I am grateful to many readers for informing me that Billy Colfer's Slade word, stellin(g) is found in many places in various disguises. Madge Anderson, of Trees Road, Mount Merrion, Dublin, remembers her mother's stillion, a timber bench or form, pronounced furrum (Irish fuarma). "On it stood the milk churns to be sent to the creamery the following day."
The Rev James Brennan, of Kilkenny, says that he well remembers the stillan in his grandmother's house in Graine, Urlingford. "It was a cold room with shelves on which large pans of milk were kept, as were buckets of water and anything that had to be kept cool."

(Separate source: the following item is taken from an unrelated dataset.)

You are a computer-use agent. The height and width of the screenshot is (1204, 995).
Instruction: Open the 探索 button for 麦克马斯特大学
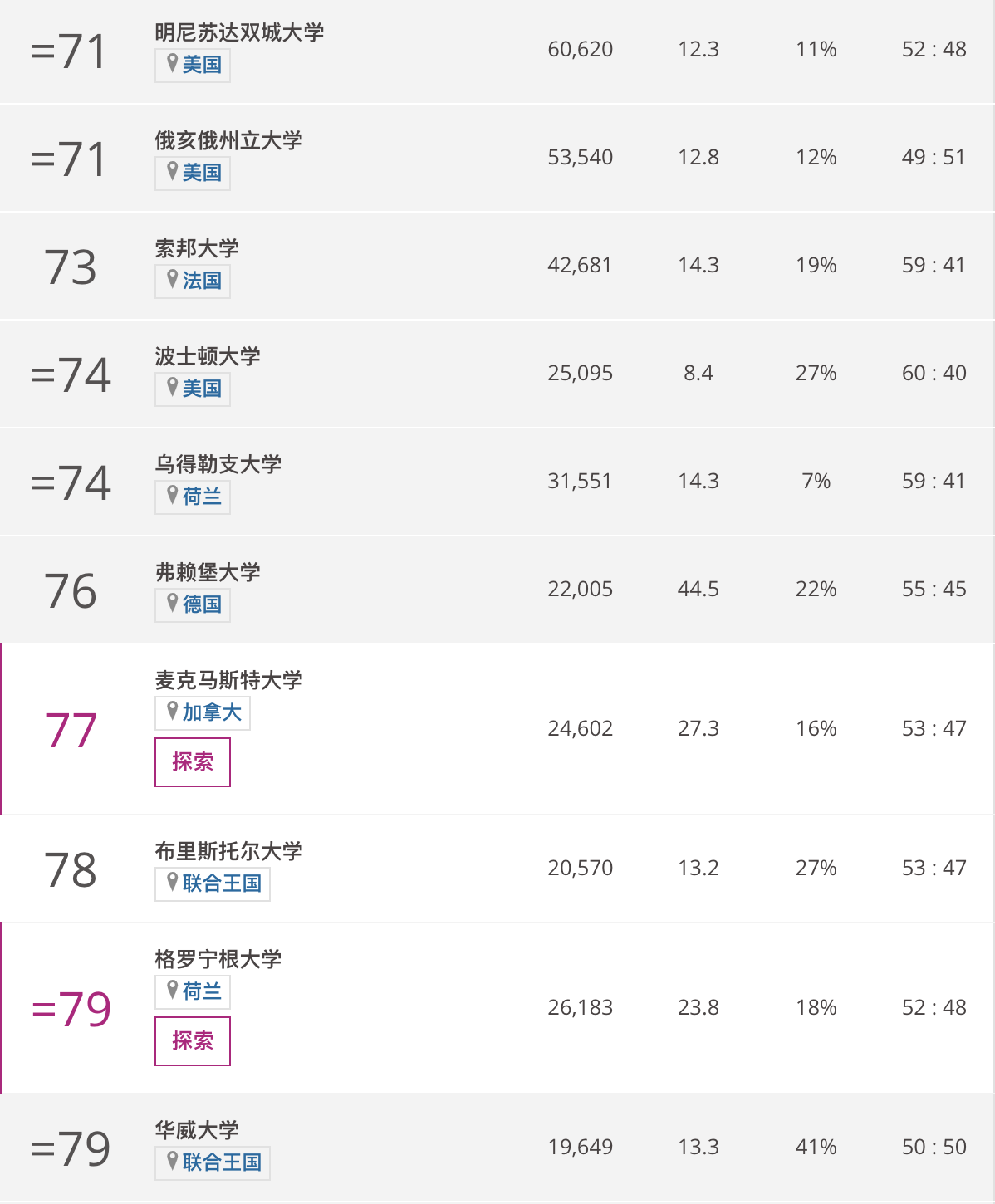pos(193,762)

Thanks to those who wrote to remind me that Irish has borrowed the word as stillin, especially to a wretch who signed her letter Martina.

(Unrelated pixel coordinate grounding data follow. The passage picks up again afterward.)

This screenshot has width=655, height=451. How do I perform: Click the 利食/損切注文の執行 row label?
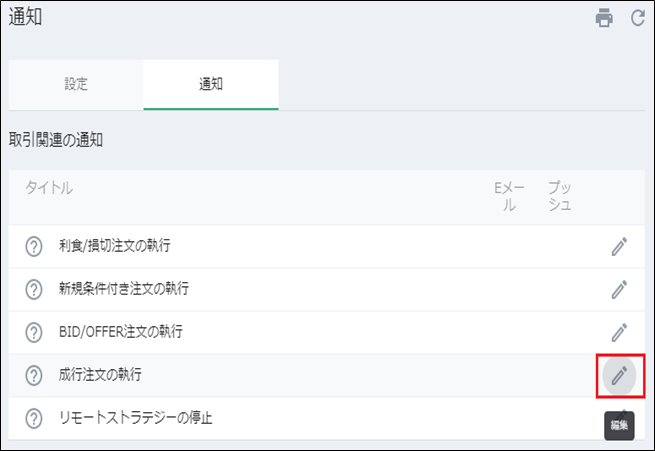point(121,246)
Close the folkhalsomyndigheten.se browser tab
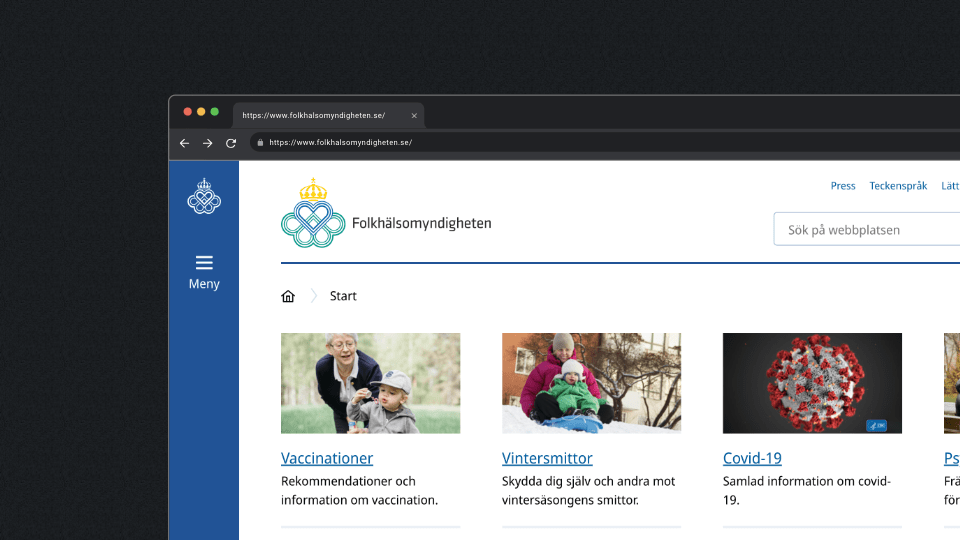The width and height of the screenshot is (960, 540). coord(414,116)
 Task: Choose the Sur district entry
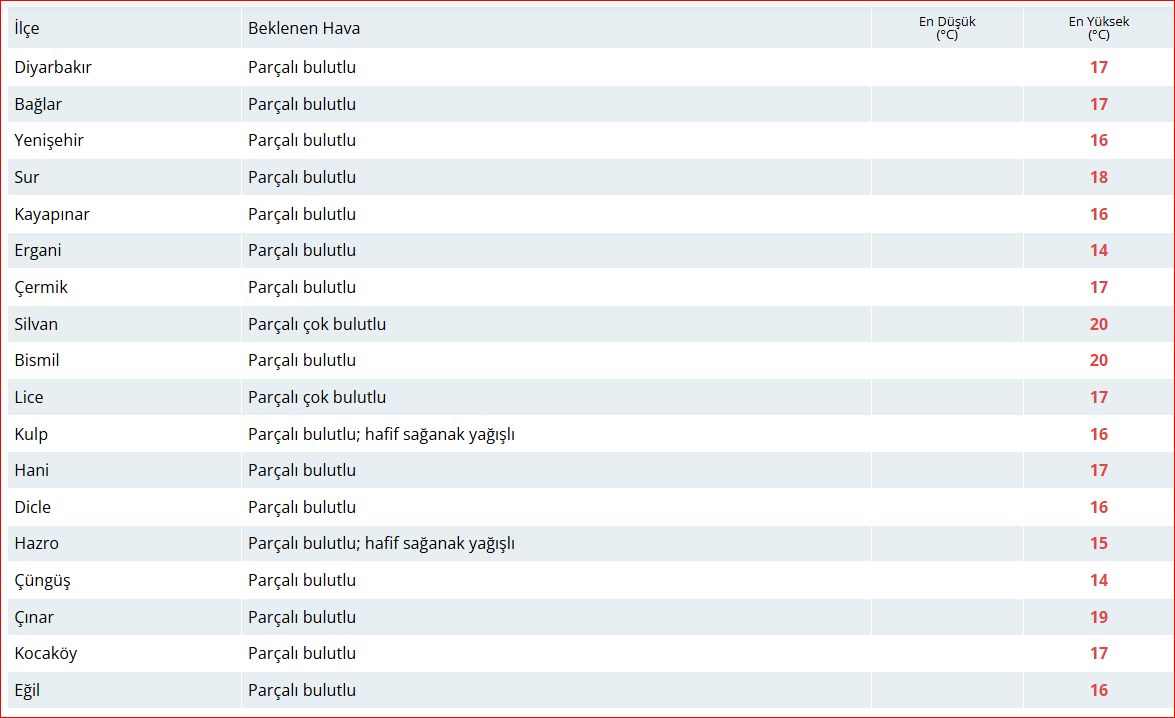[x=27, y=178]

"I'm worried about you," she says. "You need to eat more fish and to down a few more taoscans every night. Your brain needs nurture and lubrication. You explained this word stillin to us in UCD in the 1980s, you know, and told us that it came from stell, with ing added to make a noun of it, just as you told Mr Colfer."
James Hannon, from Larne, asks about the word fecket. It is a word he has heard many times in Scotland. Fecket is a vest, or a simmet, to use the Ulster word.
Burns has: "Grim loon! he gat me by the fecket" in his Poem to Mr Mitchell. A fir fecket was, and probably still is, a coffin in Burns country. Origin unknown.
Fecket has not, apparently, been recorded in Ulster. Simmet is very common. This seems to be used only of a man's vest, or a baby's. A Scots word, it may have come directly from Old French samit, a silk undergarment.
Another French import that has since travelled the world from Scotland is caddie. From cadet, the youngest son, caddies were once sent by the noble families of Scotland to serve as attendants in other great houses.
The lady who wrote this never played golf: "Where will I get a little foot-page, Where will I get a caddie, That will run swift to bonnie Aboyne, Wi' a letter to my rantin' laddie?'
Thanks to Deasun Breatnach, of Dun Laoghaire, for his suggestion that hoity-toity, as well as the Scots and Ulster word howtowdy, may be traced to Old French huteaudeau, a pullet.